Re: Database design

From: mAsterdam <mAsterdam_at_vrijdag.org>
Date: Sat, 25 Feb 2006 14:41:21 +0100
Message-ID: <44005e37$0$11062$e4fe514c_at_news.xs4all.nl>


Mark Johnson wrote:
> mAsterdam wrote:
>
>

>>Mark Johnson wrote:
>>
>>>But there are important considerations
>>>addressed by database builders having to
>>>do with integrity (floating, loose records), and simply the rate at
>>>which queries can be performed. That was the reason for many looking
>>>to an explict/full/materialized path for such tables which otherwise
>>>violate the basics of the RM. The idea was that tables derived from
>>>the RM would not be ordered. But these hierarchical tables are
>>>explicitly ordered and by self-referential links. It's even worse than
>>>mere 'storage order'. And if one were to suggest - but wait, it's
>>>basically a bunch of normalized tables all overlayed on the same
>>>logical table for convenience, and because it lends itself easily to
>>>automated programmatic control - they'd probably be having none of
>>>that, particularly because one is not constrained to view any
>>>particular list, but could pick any tree, or the table as a whole,
>>>intentionally or by mistake.

>
>

>>I guess that if I spend some time on this, I may extract some sensible >>statements out of this.

In the labour division between one writer and many readers it be better that the writer do the extraction work.

> Are you saying that you find the above, confusing?

No, confused. As I said (you deleted it, so I'll quote):

>> In the labour division between one writer and >> many readers it be better that the writer do the extraction work.

> Let me break it down:
>
> "there are important considerations addressed by database builders
> having to do with integrity (floating, loose records), and simply the
> rate at which queries can be performed."
>
> It is recommended that SQL be used to perform the basic operations on
> the dataset. Some object model coding, instead, might be used with
> these hierarchical, self-referential table schemes, which was the
> subject, here. That could introduce error. One sort of error might
> have to do with integrity, which typically refers to a loss of
> reference among particular elements; something called 'dangling
> records', or such.
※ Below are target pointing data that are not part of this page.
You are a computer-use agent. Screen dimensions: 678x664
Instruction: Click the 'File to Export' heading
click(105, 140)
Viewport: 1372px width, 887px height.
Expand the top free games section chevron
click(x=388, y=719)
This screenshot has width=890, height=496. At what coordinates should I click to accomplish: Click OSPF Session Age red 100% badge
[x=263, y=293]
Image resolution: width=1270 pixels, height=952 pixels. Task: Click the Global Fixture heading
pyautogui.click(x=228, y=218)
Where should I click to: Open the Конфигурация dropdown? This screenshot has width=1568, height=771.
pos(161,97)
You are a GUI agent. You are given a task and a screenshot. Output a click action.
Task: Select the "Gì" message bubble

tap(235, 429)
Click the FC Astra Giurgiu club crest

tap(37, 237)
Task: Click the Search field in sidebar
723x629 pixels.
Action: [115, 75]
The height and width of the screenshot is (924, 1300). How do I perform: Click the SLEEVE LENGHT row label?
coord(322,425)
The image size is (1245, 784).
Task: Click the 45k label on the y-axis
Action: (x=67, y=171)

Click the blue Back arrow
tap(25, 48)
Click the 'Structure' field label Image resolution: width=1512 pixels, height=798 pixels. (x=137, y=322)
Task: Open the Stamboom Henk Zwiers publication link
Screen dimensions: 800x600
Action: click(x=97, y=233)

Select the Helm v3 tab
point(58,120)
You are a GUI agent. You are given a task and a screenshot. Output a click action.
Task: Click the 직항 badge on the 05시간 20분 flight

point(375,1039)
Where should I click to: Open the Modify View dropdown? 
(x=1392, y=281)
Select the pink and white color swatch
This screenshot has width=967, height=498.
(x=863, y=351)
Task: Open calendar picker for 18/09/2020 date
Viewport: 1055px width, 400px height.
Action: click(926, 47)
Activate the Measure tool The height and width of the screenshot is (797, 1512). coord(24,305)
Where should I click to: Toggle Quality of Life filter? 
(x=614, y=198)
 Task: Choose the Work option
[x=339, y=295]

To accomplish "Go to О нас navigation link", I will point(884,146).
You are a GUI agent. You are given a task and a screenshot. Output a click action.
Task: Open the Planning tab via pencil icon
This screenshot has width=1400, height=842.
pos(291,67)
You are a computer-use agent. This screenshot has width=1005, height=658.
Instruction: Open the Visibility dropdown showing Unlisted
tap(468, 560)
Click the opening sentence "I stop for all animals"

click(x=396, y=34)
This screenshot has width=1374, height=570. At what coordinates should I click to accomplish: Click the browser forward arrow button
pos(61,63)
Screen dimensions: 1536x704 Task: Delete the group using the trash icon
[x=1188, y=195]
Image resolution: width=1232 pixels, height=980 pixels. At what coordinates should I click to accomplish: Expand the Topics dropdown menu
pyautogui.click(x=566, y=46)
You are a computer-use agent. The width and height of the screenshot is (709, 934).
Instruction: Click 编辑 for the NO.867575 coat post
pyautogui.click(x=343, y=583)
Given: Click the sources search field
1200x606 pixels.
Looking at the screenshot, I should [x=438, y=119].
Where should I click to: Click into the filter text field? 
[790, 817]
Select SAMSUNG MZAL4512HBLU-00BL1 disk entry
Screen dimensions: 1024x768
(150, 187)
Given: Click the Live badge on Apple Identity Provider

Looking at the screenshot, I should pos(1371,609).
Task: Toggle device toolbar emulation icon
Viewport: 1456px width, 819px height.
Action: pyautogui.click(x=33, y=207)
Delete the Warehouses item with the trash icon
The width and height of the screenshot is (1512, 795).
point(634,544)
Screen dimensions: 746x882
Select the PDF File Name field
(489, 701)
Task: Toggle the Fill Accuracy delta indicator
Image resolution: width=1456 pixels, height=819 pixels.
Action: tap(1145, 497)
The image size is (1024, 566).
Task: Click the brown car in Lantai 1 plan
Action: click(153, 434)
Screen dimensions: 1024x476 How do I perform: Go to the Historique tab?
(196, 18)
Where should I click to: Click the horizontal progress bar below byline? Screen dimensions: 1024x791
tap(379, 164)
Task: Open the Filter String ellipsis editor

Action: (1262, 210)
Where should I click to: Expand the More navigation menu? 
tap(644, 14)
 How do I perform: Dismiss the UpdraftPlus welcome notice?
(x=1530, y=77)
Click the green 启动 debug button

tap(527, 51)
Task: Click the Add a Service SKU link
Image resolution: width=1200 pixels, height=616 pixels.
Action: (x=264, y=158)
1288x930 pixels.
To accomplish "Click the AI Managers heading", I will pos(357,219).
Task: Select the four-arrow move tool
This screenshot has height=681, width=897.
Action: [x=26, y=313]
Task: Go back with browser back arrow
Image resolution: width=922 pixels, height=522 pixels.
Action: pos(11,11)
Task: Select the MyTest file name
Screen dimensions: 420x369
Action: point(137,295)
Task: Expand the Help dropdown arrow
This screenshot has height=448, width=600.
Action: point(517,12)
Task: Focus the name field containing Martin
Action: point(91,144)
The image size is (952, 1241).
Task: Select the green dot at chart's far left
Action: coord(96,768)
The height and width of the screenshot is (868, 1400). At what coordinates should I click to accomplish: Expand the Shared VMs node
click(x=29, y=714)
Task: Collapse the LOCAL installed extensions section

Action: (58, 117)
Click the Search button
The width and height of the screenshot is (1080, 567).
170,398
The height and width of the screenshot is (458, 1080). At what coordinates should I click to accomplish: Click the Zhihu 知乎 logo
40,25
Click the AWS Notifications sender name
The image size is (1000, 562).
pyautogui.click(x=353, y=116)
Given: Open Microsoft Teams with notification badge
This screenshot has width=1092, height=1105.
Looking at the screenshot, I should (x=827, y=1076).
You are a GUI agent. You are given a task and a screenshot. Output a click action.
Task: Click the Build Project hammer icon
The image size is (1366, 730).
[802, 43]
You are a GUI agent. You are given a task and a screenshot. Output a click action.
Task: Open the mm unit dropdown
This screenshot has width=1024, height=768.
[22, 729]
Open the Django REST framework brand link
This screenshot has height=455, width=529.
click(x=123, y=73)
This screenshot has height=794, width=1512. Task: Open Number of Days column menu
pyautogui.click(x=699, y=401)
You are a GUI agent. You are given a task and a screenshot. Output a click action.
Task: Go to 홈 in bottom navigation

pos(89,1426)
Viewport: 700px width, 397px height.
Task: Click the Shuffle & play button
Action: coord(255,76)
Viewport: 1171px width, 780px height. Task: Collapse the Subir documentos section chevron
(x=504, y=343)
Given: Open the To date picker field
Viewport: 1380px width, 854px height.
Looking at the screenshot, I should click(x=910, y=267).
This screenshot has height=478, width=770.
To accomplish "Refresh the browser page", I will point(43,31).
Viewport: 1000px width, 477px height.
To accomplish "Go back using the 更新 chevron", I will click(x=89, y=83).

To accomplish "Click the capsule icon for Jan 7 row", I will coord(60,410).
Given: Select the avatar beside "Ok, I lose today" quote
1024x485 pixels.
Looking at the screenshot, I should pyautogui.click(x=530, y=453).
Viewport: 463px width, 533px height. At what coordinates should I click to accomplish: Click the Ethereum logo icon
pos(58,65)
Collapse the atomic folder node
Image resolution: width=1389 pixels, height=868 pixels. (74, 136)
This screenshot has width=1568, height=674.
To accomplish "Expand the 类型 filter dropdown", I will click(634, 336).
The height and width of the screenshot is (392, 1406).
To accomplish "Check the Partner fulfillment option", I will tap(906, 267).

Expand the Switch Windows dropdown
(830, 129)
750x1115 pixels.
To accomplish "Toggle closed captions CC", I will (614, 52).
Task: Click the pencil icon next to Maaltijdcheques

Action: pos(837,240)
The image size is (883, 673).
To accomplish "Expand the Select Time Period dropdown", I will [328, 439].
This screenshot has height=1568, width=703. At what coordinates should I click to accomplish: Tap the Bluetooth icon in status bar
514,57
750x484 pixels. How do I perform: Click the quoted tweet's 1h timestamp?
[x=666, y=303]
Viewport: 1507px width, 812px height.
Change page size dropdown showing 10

And more importantly, in order to reconstruct the
> structure, an access path must be 'chased' which can take time,
> depending on the speed of the routine which performs what would be
> this frequent, routine function. Oracle, for example, provides such an
> extension called, Connect By, and related extensions.

Yep. Are you saying that to deal with hierarchies in SQL databases you have to put some effort into it? Some of the contributors to this newsgroup wrote articles and even books about it.

> "That was the reason for many looking to an explict/full/materialized
> path for such tables which otherwise violate the basics of the RM."
>
> In order to avoid the use of such 'chasing' functions, many have
> suggested using an explicit path. One way to preserve storage is to
> minimally represent that path as the concatenation of sort values. If
> a list is a super-tree, a tree above or superior to another, contained
> four items in order, with an attribute to record that ordering, then
> the first position on the path would be that number, taken from that
> attribute. And that path itself would be stored in another attribute,
> which could also serve as a primary key. A node on its subtree, also
> in a particular order, would take the number just found for the
> superior node, add a dot or slash or whatever, some separator, and
> then it's own sort value, for its primary key, to continue describing
> the explict path. As for the basics of the RM, the very idea of
> sorting the relation, or relationship, could well not correspond to
> either the notion of a relation or relationship. For while the row
> might in some sense correspond to an ordered tuple, and as represented
> in a grid it would be placed in one column of the same domain, and not
> another, the tuples or elements themselves are not supposed to be in
> any particular order. That's the point of contention.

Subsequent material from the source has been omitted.